Sequestration-based feedbacks in gene expression systems

Expressed Transcription Factors (TFs) not only bind to sites at target promoters but also to decoy sites scattered across the genome. Binding to such “decoys" sequesters TFs critically impacting the response time and stochasticity (noise) in TF and target gene expression level. When the TF is a stable molecule, whose concentration is diluted by cellular growth, our results show that for fixed mean concentration levels, such decoy bindings can both enhance or suppress random fluctuations in TF levels depending on the source of noise (i.e., intrinsic vs. extrinsic noise) and the strength of binding (i.e., weak vs. strong decoys). We implement negative autoregulation where free (unbound) TF molecules inhibit their synthesis. Our analytical results corroborated by numerical simulations reveal that sequestration accen- tuates the effects of feedback in the sense that noise attenuation by negative feedback is higher with sequestration than in the absence of feedback.

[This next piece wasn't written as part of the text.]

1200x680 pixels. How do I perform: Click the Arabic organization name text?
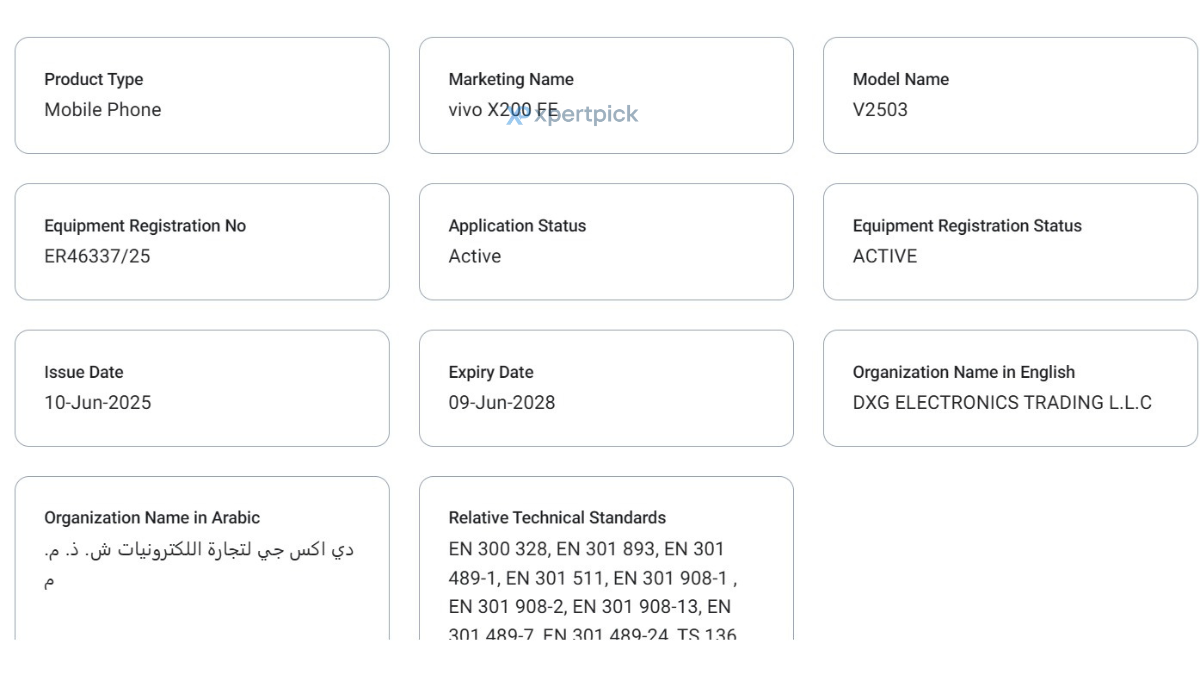[x=199, y=564]

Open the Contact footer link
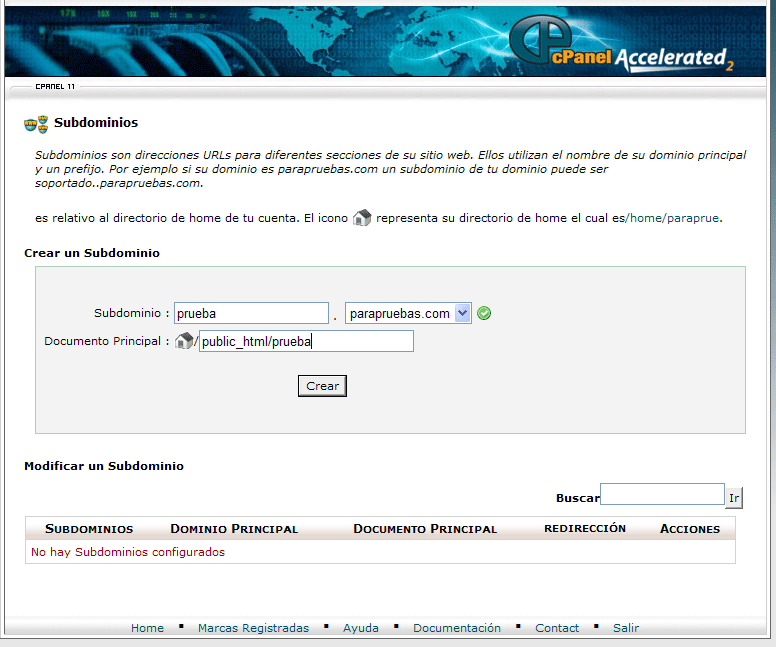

We next consider an alternative form of feedback where the TF increases the production of its own decoys, and such feedback architectures are frequently seen in endogenous gene regulation involving microRNA-TF circuits and in controlling cellular stress responses. For these feedback circuits where decoy numbers are dynamically regulated by the TF, we identify limits of noise suppression, and in many cases, these limits occur at intermediate TF-decoy binding affinities.